杜襲卻是沒有理會楊修心中所想,有些惱怒的道:“這韓遂與馬騰數次相投,數次背叛,實在是惱人,主公這次擊敗袁紹之后,我定要上書讓主公將這兩人拿下。那荊州也是可惡,竟然敢公開資助馬騰,將涼州的平衡打破,實在是可惱。”
涼州兩大勢力,雖然對曹操虎視眈眈,但是卻也奇妙的達到一個平衡,就算是對曹操有些威脅,但是也不足為慮,現在荊州將這個平衡打破,對于曹操來說絕對不是一個好的消息。
因此就算是人不在許都,也下令要杜襲前往涼州,暫且穩住兩方。
“說起來也是可恨,那劉琦何德何能竟然吞并了益州,那劉璋也是無能,竟然如此短的時間內將一個偌大的益州給丟了。”說到這杜襲已經是滿臉的陰沉之色。
“不過,這劉琦得意不了多久,等到主公返回定然會誅殺劉琦,將荊州益州之地吞并。”
一旁的楊修心中暗自搖頭,他這位好友已經徹底的投靠了曹操,對于那位天子以及漢室宗親沒有絲毫的恭敬。
心中不由得黯然,這杜襲之前投靠曹操無疑是極為明智的決定,如今杜氏一族在許都可以算的上風頭正盛。

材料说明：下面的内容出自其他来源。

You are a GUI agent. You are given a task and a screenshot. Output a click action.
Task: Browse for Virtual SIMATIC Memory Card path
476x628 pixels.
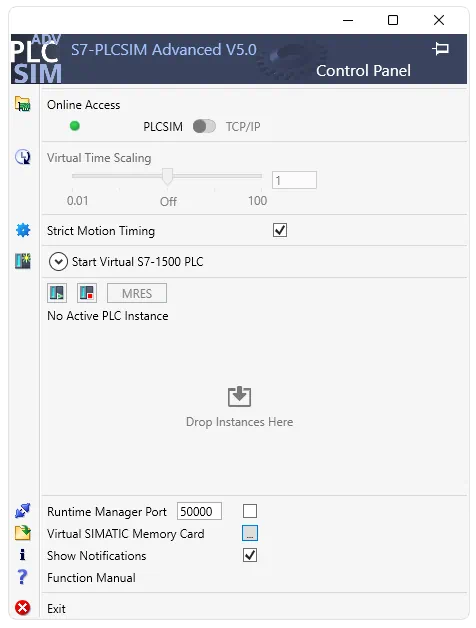[250, 533]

與杜氏一族,如今的楊氏卻是愈發的慘淡,雖然他的父親仍然身居高位,但是卻并沒有多少實權,更是被曹操嫡系勢力若有若無的排擠出核心,要不是他父親有些手段,恐怕此事楊氏一族已經被趕出了許都。
“希望公子能夠成才,到時候我楊氏一族說不定還有機會。”楊修目光一瞇,他說的公子自然是指曹植,雖然他同時與曹丕與曹植兩人親近,但是卻對曹植更加的喜愛,不管是脾氣秉性兩人皆是極為的相似。
至于曹丕,雖然他同樣極為的看重,但卻是并沒有打算相助曹丕,和曹丕想必,曹植明顯更加的得曹操寵信。